We have reached another hypothetical limit, this time on a global scale, and we must innovate again. The challenge is surmountable, and the solution lies in reinforcing the positive things that we are already doing. As with any truly challenging situation, panic is not constructive, differing perspectives must be accommodated, and everyone must make the effort to look beyond their personal comforts to see both the greater threat and the broader possibilities.

It was over seventy degrees and humid in Minneapolis at 10am this morning, March 17. Historically, this would be a week where 30-degree temperatures (that’s zero celsius) would inspire comments of “ooh. Its a bit warm today… and humid. Enjoy it before the thermometer dips back below zero (fahrenheit).” I’m flying over North Dakota, near the badlands, it’s late winter and the land looks dead but you can see the touches of agriculture. Sparse settlements, a set of farm houses, irrigation and the telltale grid of crop rotations on parceled-out private land.

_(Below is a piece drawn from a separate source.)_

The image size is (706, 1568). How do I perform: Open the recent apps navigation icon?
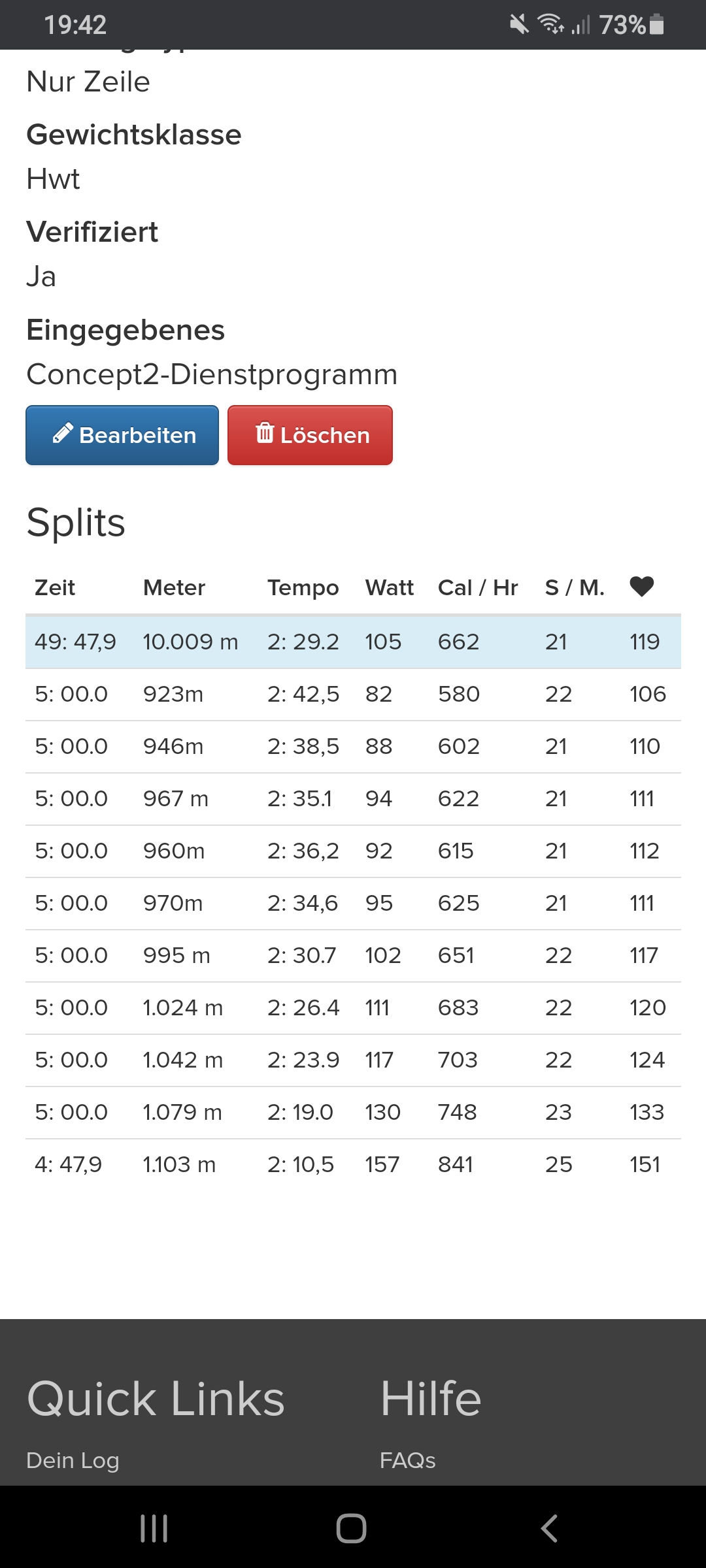tap(154, 1528)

I wonder what the weather will be like here in five years. Where will the water be? What will the temperatures be like? In many ways, this region and areas north of it might benefit from a warming climate — a longer growing season, milder winters, less competition from agricultural states further south whose crops will be failing due to drought, heat waves and severe weather. This region sits on top of the Odwalla Reservoir, which will serve to hydrate the land and moderate shifts in the climate. How can this knowledge guide our decisions? In particular, how should it inform the way we build the cities where most of our residents live?

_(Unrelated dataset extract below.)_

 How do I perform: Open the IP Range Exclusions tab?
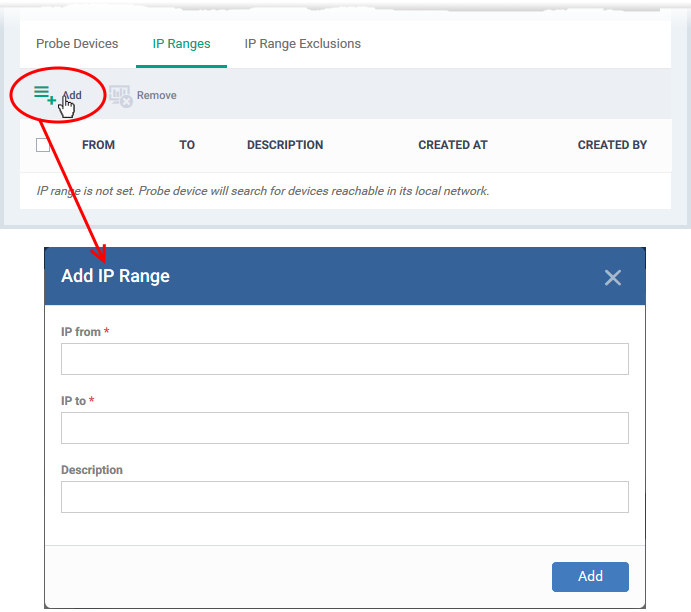click(x=302, y=44)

When viewed from a map, the corridor between Minneapolis/St Paul and St Cloud already shows the markings of a megalopolis — an automobile-based concrete landscape that sprawls like Houston or Chicago, at night appearing as a glowing gash on the surface of the earth. When viewed on a national level, this development into a megalopolis seems inevitable and the patterns of that metropolis seems predictable. Someone who doesn’t understand this place would think of it as derivative — a starstruck little sibling enthusiastically immitating its elder sisters, doomed to repeat their mistakes and destined to show the same blemishes. That is one possible future, but it’s not inevitable.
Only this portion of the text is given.